There are no statistics on equations. There are just demonstrations, whatever the mean.

When we measure successes and failures of a software implemented on a hardware, from a blackbox perspective, we don't measure if the equation is right or wrong, we measure :
* The adequation of the requirements to the needs,

Is this really what we want ? I am not against, but it must be made very clear to the standard readers that what we measure is not a property of the software/equation but of the property of exclusively this HW/SW package,  within a very specific context (the input vectors having generated the success/failure series). And only in this context.

I would find this clear and rigorous enough to be in a standard, from an engineer perspective. I would find it also of absolutely no practical use, but I am convinced about that since the very beginning...

Don't forget that the supporters of proven in use/prior use principles are driven by only one thing: money. The aim is to find a way to convince an authority (which is far from demonstrating something to a scholar) that something is as safe as something else (let's say IEC61508 "compliant"). It might be true (but who knows), it might be wrong.

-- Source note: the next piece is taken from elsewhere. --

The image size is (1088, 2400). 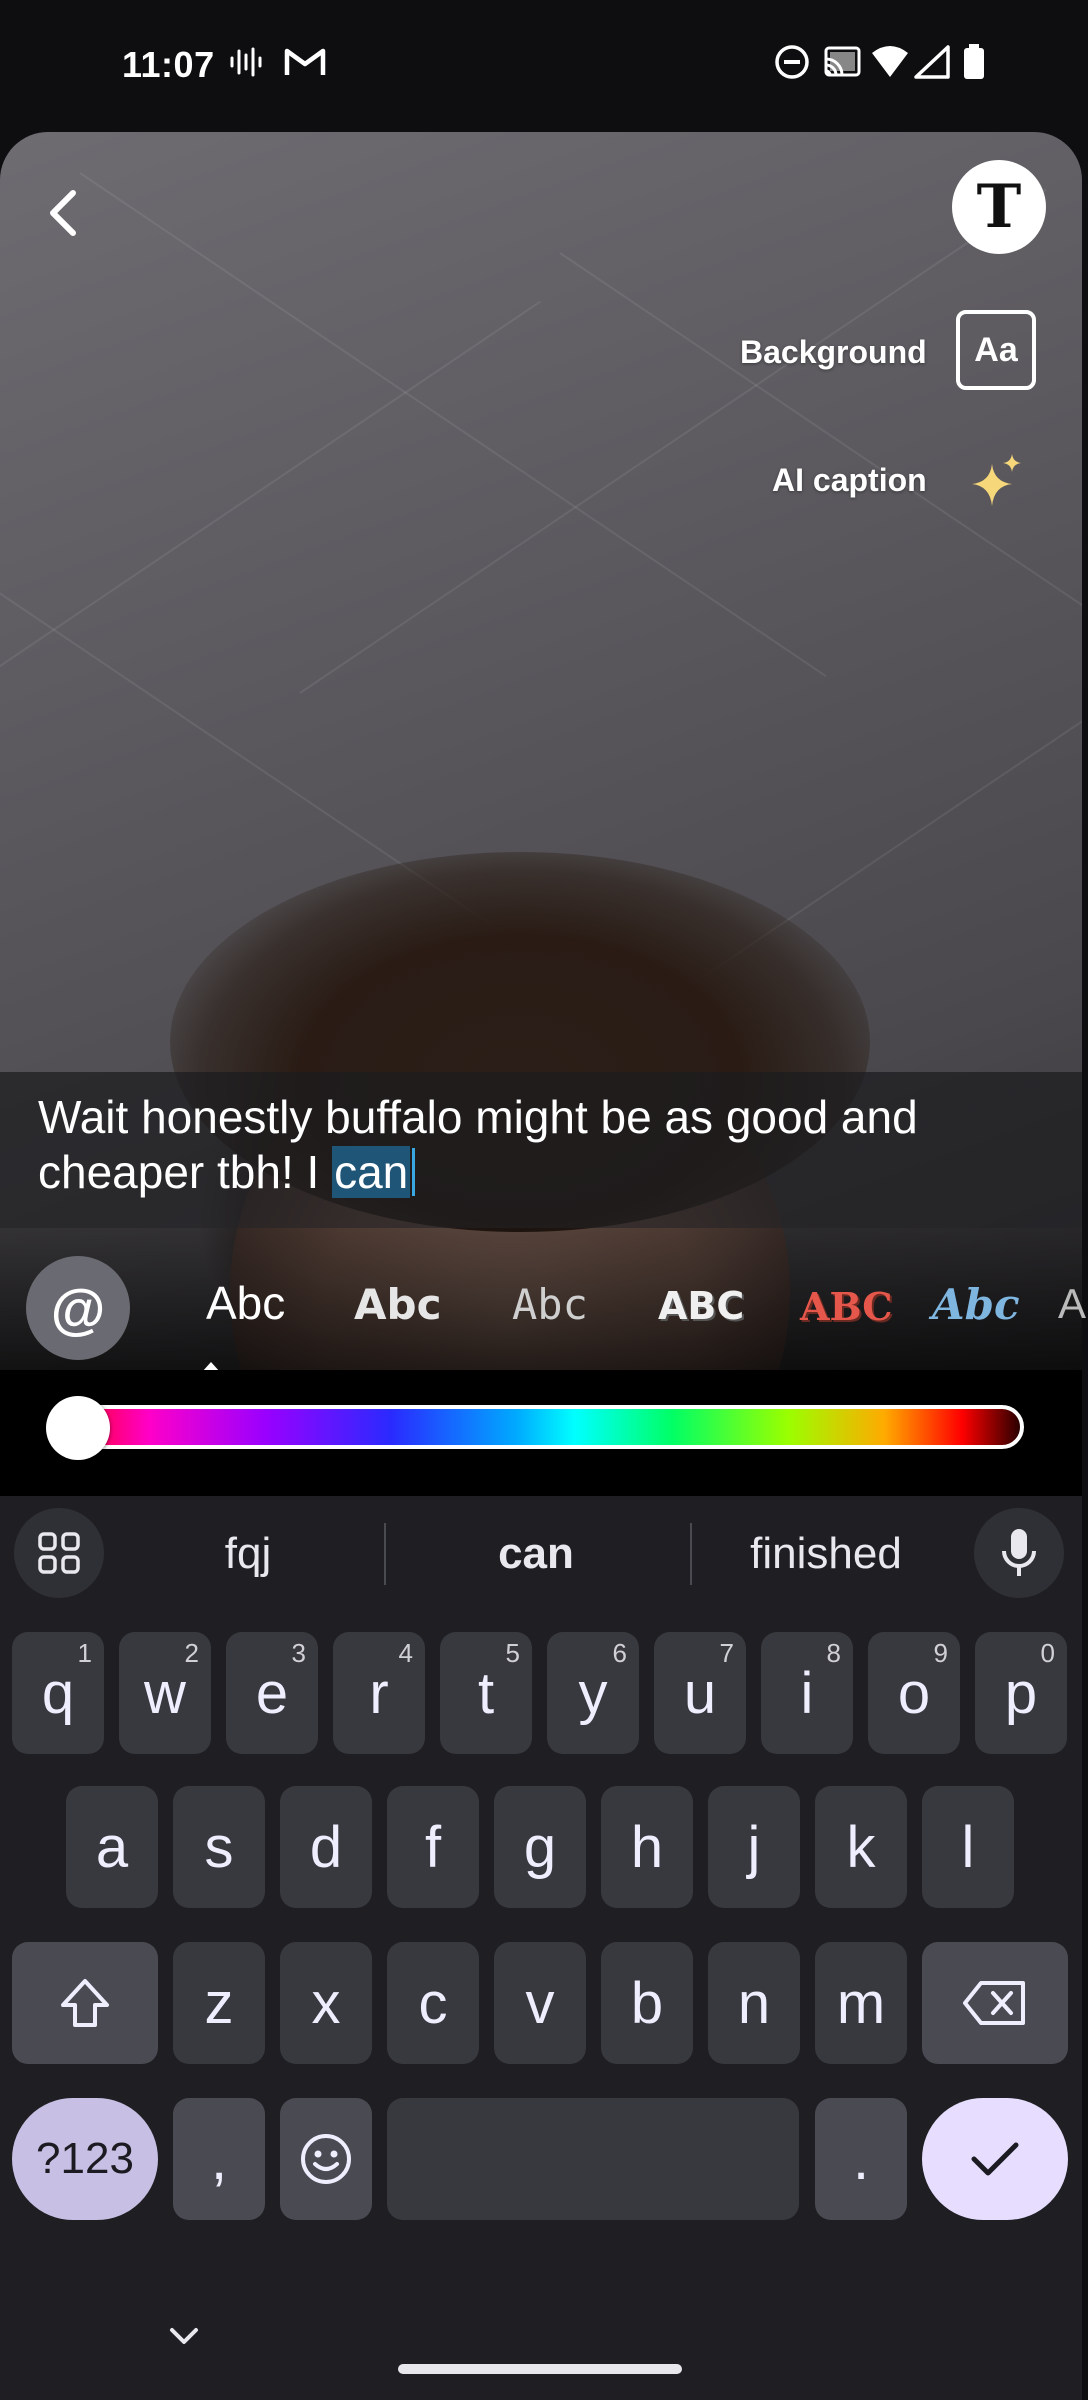 What do you see at coordinates (550, 1304) in the screenshot?
I see `font-option-typewriter: Abc` at bounding box center [550, 1304].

As it was pointed in a previous post, we are dealing with safety, and this type of approaches in a standard decrease the requirement level and transfers the obligation of proof to the auditor who will have the obligation to demonstrate to the claimer that his claim is wrong, not enough documented, with wrong data, etc....

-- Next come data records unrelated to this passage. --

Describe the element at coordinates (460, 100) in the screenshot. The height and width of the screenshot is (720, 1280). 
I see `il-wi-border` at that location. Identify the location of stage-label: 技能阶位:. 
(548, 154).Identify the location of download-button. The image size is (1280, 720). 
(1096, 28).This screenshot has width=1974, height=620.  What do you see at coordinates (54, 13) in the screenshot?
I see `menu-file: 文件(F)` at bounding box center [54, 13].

Michael's proposal is very similar to the approach contained in ISO 26262 Part 8 Clause 12 "Qualification of software components".

To grossly simplify, it requires generation of confidence through black-box testing (including considering abnormal cases as well as testing against requirements) but for ASIL D evidence of structural coverage is also required.

Martyn suggests that we put the language to one side.

My take on the core problem.

IEC 61508-7 [2010] Annex D "provides initial guidelines on the use of a probabilistic approach to determining software safety integrity for pre-developed software based on operational experience. This approach is considered particularly appropriate as part of the qualification of operating systems, library modules, compilers and other system software."

In effect, I select an appropriate set of test data, run my system for a long time (or run lots of systems for a short time) and conclude - if no failures are detected - that the system is safe.

The longer that I test for, the higher the SIL level that can be assigned to the component that is being evaluated.

In my book, this is Black-Box testing.

If we revise this appendix as Peter proposes, then we may be able to help people to select more appropriate test data (and this may be an improvement) - but this will still be Black Box testing.

If we can't avoid this appendix altogether (and I'm sure that Bertrand is right about this), then we should - surely - be able to require some additional "White Box" assessments, such as code reviews, design reviews, etc (in line with the rest of the standard).

If we can achieve this, I would sleep more easily.


I'm puzzled by much of this discussion. Consider this common example:

A company creates a software package and submits it for beta testing by a group of users. Assume that the package reports how often it is used and for how long, and the users report all errors they encounter. Assume there is a single instance of the software on a server that all the users use.

The company corrects some of the errors that are reported.

The company calculates some measure of the amount of usage before failure. Call it MTBF.

The MTBF is observed to increase.

What word shall we use to describe the property of the software that is increasing?

I'd call it "reliability". If you would, too, then how can software reliability not exist?

I don't mind if you want to use a different word to describe the property. Let's just agree one, do a global replace in the offending standards and move on ...

... to discussing a practical upper bound on the "reliability" that can be assessed in this way - and on the assumptions that should be made explicit before using any such assessment as a prediction of future performance.